W piątek do południa akcja serca zaczęła Filipkowi spadać. Po 2-3 godzinach sytuacja się unormowała ale podjedliśmy z mężem decyzję o przewiezieniu syna do Hospicjum.
Dwa dni wcześniej Filipek miał w nocy delikatny atak padaczki, tzn najprawdopodobniej bo po prostu "zawiesił się" nam.
No i mając to również na uwadze doszliśmy do wniosku, że bezpieczniej będziemy się czuć w placówce. Nie wiem czy to dobra decyzja bo zdaję sobie sprawę, że Filipek wolałby być w domu ale czasami potrzebna jest szybka reakcja kogoś z personelu a będąc w domu zanim ktoś do nas dojedzie to czasem trwa nawet kilka godzin.
Tak naprawdę u nas jest coraz gorzej. Filipek już sam nie siedzi, nic nie mówi, czasami kiwa główką na "tak" i "nie". Rozumie co się do niego mówi. Czasami się uśmiechnie. Wczoraj na moją prośbę powiedział "mama".
Jak przyjechaliśmy do Hospicjum miała miejsce fajna sytuacja. Lekarka badając Filipka stwierdziła, że ma wysokie napięcie w nóżkach i prosiła pielęgniarkę aby przyniosła coś aby mu włożyć między kolanka. Ta przyniosła taką średniej wielkości maskotkę lwa. Najpierw włożyła go łbem w kierunku Filipka ale coś się źle układało i ją obróciła, że młodemu ukazał się tyłek lwa. Jak to zobaczył to aż się szczerze i szeroko uśmiechnął. Czyli wszystko rozumie.

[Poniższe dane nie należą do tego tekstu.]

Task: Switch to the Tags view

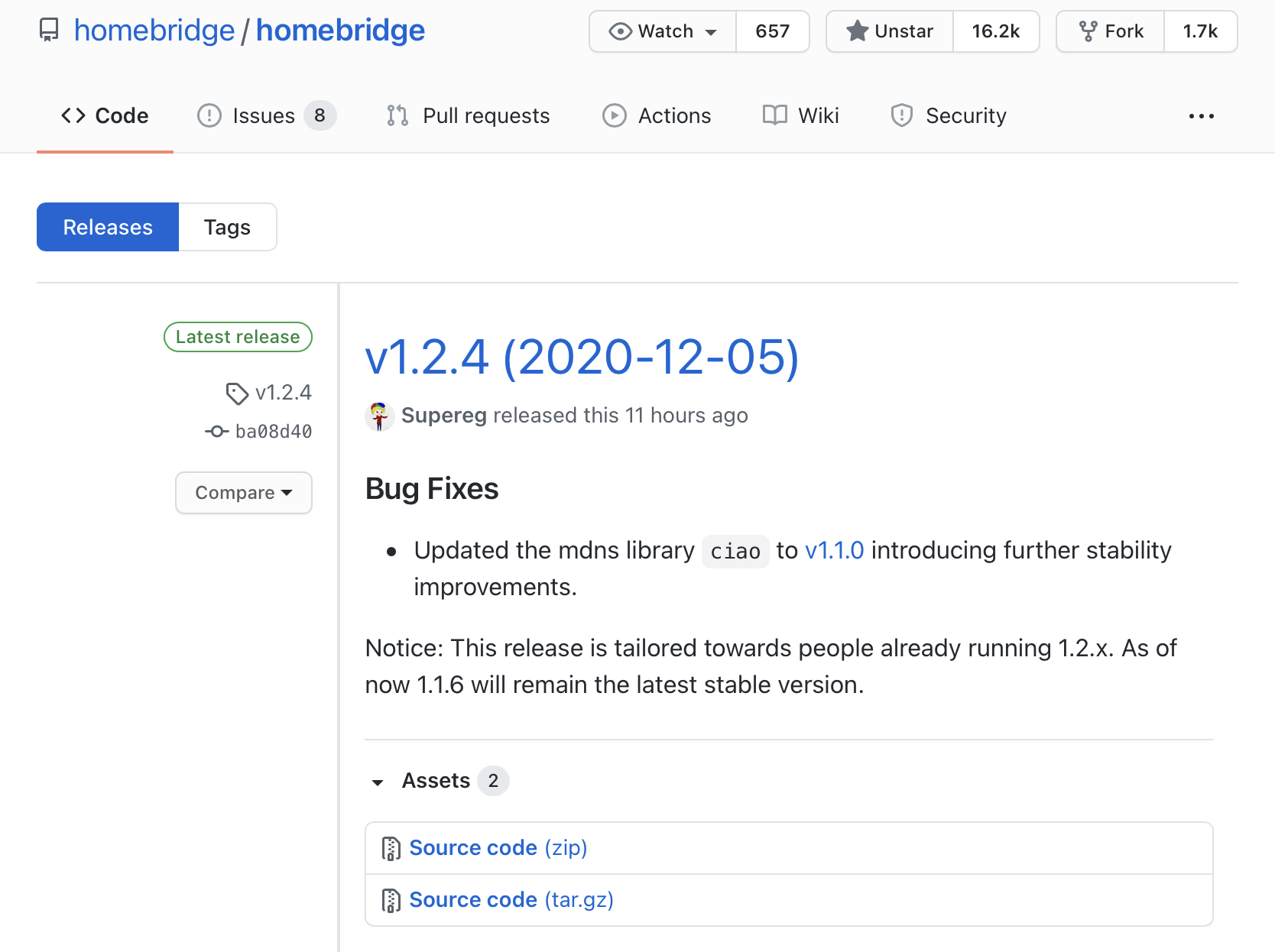Action: point(227,227)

Wczoraj nam dwa razy zwymiotował. Dziś też nie było zaciekawię bo dla odmiany dostał takiego szczękościsku w trakcie podawania leku strzykawką, że nie szło mu jej wyjąć z buzi. Musiał dostać Relanium. Dopiero po nim puściło go i zasnął.
Zaczynam podupadać na wierze a nie powinnam. Leki przyjmujemy ale nie zawsze nam się udaje nam je podać w takiej ilości jak powinien wsiąść choć są to sporadyczne sytuacje i mające miejsce w ostatnich dniach.
Pojawiają się komentarze aby skonsultować Filipka u dr. Burzyńskiego. Ja muszę najpierw go postawić na nogi bo na dzień dzisiejszy on nie jest w stanie nigdzie jechać. To wszystko tak postępuje, że jak te leki co mu dajemy w końcu nie zadziałają, to na wszystko jest już za późno.
Czemu wcześniej tego nie zrobiłam? Bo wierzyłam w Niemcy które nie dość, że kilka miesięcy zwlekali z odpowiedzią to jeszcze tak naprawdę nic mądrego nie mieli mi do zaproponowania. Potem uzyskaliśmy stabilizację a potem wszystko potoczyło się błyskawicznie. Poza tym tam są potrzebne tak ogromne pieniądze a ja potrzebuję pomocy tu i teraz.
Wiem, że Filipek jest silny i walczy ale czy starczy mu sił?